The bill, known as the Housing Stability And Tenant Protections Act of 2019, will not only strengthen some of the laws that are already on the books, but also extend them to even more rent-burdened tenants across the state—and codify them permanently, rather than having the laws sunset every few years.
It passed both the state Senate (with a 36-26 vote) and the Assembly (who voted 95-42) on Friday afternoon, and was delivered shortly thereafter to Gov. Andrew Cuomo, who wasted no time signing the new protections into law.
“At the beginning of this legislative session, I called for the most sweeping, aggressive tenant protections in state history,” Cuomo said in a statement. “I’m confident the measure passed today is the strongest possible set of reforms that the Legislature was able to pass and are a major step forward for tenants across New York … I know full well the importance of affordable housing and with the existing rent laws set to expire tomorrow, I have immediately signed this bill into law—avoiding the chaos and uncertainty that a lapse in these protections would have caused for millions of New Yorkers.”
The bill includes many of the protections that tenant advocates have pushed for under the banner of “universal rent control,” including ending high-rent vacancy deregulation, narrowing the preferential rent loophole, and putting more protections against unnecessary major capital improvements (MCIs) and individudual apartment improvements (IAI) in place.
Lawmakers have also created an avenue for other locales in New York state to opt in to the rent regulation program—it currently only applies to NYC, along with Westchester, Rockland, and Nassau counties—provided they meet certain vacancy thresholds. And (phew) the bill includes a provision limiting the amount that real estate brokers can take for security deposits.
“Rent stabilization is a lifeline to millions of tenants in New York City, but this lifeline has been under attack for decades, resulting in the loss of hundreds of thousands of affordable housing units,” state Sen. Zellnor Myrie, one of the bill’s proponents, told Curbed earlier today. “With this bill, we finally put power back in the hands of tenants not only in New York City but across the whole state and take a step toward housing justice for all New Yorkers.

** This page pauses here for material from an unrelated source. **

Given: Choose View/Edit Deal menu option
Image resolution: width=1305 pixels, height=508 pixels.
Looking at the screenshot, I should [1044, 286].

But it didn’t go as far as some tenants’ rights advocates had hoped: Instead of eliminating the MCI loophole, the bill calls for reforming it so landlords who make major renovations can raise rents by 2 percent (rather than 6 percent as before), and narrowing the scope of what constitutes an MCI. It also does not include a “good cause” provision.
Landlord groups, meanwhile, have vowed to fight the legislation, which one developer told Curbed is “punishing landlords 101.” The Commercial Observer reported that industry groups will try to challenge some elements of the bill—including the provision making its reforms permanent—in court, and could file a lawsuit as early as Monday.

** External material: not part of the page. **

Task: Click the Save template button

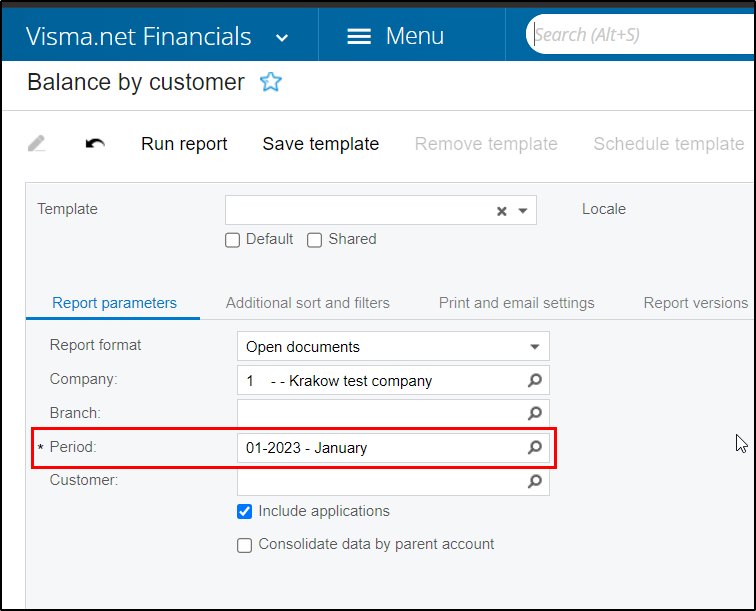Action: click(321, 144)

Groups like the Real Estate Board of New York have cautioned that the legislation may lead to the loss of even more affordable housing in New York City. “When we don’t strike a balance that protects rents and also allows regulated buildings to generate enough revenue to pay for their maintenance, it’s the tenants and our communities who ultimately suffer because of it,” Rafael Cestero, the president and CEO of the Community Preservation Corporation, told Curbed.